Are you the best kept secret in your hometown? This is the way I felt eight years ago. I’ve always believed that there is no advisor in my market who will work any harder than I do at protecting my clients’ interests. The problem is that, for the most part, no one knew who I was back then. I was doing public seminars, but every study I’ve seen on seminars reflects that a small percentage of our target market actually attends these seminars.
So in early 2005, I set out to change all of that. If we want to “own our market,” we need to achieve what I call “top of consciousness” with our prospects. In other words, when someone in my target market thinks of retirement and estate planning issues, I want my name to come to the top of their mind. Or, if they hear my name, they think, “That’s the guy that helps people with retirement.”
In order to accomplish this type of awareness, I believe we must focus on two key ingredients: marketing and message.
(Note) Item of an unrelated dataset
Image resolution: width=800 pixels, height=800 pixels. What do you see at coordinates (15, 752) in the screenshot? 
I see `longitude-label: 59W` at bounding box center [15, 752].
Marketing and message go hand in hand. How are you introduced to prospective clients? And what do they hear about and from you when they get that introduction? First, I don’t have any interest in introducing myself to a prospect. That puts me in a position of weakness, and I have to first overcome a lot of potential road blocks in the client’s mind. But if I’m actually introduced to the client by someone or something else, it completely changes the dynamic. And then if my message is one of educating, not selling, then I’m perfectly positioned to gain the client’s trust.
That’s what marketing is all about. When I talk about things like radio, TV, community education, charitable and community outreach, etc., it’s all about putting myself in a position to be introduced to prospects. Now I’m in a position of strength in the prospect’s eyes.
I can now be much more effective with my client message. I can truly focus on the client’s needs, because I don’t have to work as hard at selling myself. Whenever we put ourselves squarely on the client’s agenda, we make ourselves very different from our competition. Most advisors want to steer the client conversation toward a specific goal. A client-centric practice is always positioning client and prospect meetings toward serving the client’s goal.
Breath of fresh air
Today’s consumers don’t expect you to be on their agenda. Our industry reputation has created conditions where people actually expect you to try and sell them something. When you don’t, and you instead focus on their needs, it completely changes the dynamic. Now you’re a “breath of fresh air,” and clients are hungry for that type of service.
I’ve often said that I believe effective marketing is the key to almost any successful practice. When combined with a powerful message, you can be well on your way to dominating your market.